Task details.
Would you print the records as they stand, down to the last character?

━━━━━ Material shown ━━━━━

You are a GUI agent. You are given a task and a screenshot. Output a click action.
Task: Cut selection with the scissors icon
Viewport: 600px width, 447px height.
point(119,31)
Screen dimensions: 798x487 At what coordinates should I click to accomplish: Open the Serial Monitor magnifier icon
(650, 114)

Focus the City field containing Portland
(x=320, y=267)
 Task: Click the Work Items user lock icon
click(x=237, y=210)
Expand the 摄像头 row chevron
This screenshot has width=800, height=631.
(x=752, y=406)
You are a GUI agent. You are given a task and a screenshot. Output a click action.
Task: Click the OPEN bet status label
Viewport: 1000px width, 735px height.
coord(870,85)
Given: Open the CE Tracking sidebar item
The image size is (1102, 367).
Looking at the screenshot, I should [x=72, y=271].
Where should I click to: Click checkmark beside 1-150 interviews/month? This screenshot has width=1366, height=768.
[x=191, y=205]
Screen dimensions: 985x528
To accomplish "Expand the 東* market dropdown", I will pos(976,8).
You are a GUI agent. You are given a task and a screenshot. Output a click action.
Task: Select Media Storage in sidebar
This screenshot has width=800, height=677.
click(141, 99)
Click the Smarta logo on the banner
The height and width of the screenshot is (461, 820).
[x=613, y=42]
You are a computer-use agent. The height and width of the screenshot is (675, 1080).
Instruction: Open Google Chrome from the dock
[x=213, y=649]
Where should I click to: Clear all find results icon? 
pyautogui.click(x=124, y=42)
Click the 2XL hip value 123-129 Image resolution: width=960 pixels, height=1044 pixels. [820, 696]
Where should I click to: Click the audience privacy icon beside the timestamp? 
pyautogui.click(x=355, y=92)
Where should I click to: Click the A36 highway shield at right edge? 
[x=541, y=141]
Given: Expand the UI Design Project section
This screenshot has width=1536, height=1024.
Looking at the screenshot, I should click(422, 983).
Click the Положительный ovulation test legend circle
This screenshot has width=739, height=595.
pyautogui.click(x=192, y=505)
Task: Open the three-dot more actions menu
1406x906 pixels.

━━━━━

Task response.
You are a GUI agent. You are given a task and a screenshot. Output a click action.
Task: Cut selection with the scissors icon
Viewport: 600px width, 447px height.
point(119,31)
Screen dimensions: 798x487 At what coordinates should I click to accomplish: Open the Serial Monitor magnifier icon
(650, 114)

Focus the City field containing Portland
(x=320, y=267)
 Task: Click the Work Items user lock icon
click(x=237, y=210)
Expand the 摄像头 row chevron
This screenshot has width=800, height=631.
(x=752, y=406)
You are a GUI agent. You are given a task and a screenshot. Output a click action.
Task: Click the OPEN bet status label
Viewport: 1000px width, 735px height.
coord(870,85)
Given: Open the CE Tracking sidebar item
The image size is (1102, 367).
Looking at the screenshot, I should [x=72, y=271].
Where should I click to: Click checkmark beside 1-150 interviews/month? This screenshot has width=1366, height=768.
[x=191, y=205]
Screen dimensions: 985x528
To accomplish "Expand the 東* market dropdown", I will pos(976,8).
You are a GUI agent. You are given a task and a screenshot. Output a click action.
Task: Select Media Storage in sidebar
This screenshot has width=800, height=677.
click(141, 99)
Click the Smarta logo on the banner
The height and width of the screenshot is (461, 820).
[x=613, y=42]
You are a computer-use agent. The height and width of the screenshot is (675, 1080).
Instruction: Open Google Chrome from the dock
[x=213, y=649]
Where should I click to: Clear all find results icon? 
pyautogui.click(x=124, y=42)
Click the 2XL hip value 123-129 Image resolution: width=960 pixels, height=1044 pixels. [820, 696]
Where should I click to: Click the audience privacy icon beside the timestamp? 
pyautogui.click(x=355, y=92)
Where should I click to: Click the A36 highway shield at right edge? 
[x=541, y=141]
Given: Expand the UI Design Project section
This screenshot has width=1536, height=1024.
Looking at the screenshot, I should click(422, 983).
Click the Положительный ovulation test legend circle
This screenshot has width=739, height=595.
pyautogui.click(x=192, y=505)
Task: Open the three-dot more actions menu
1406x906 pixels.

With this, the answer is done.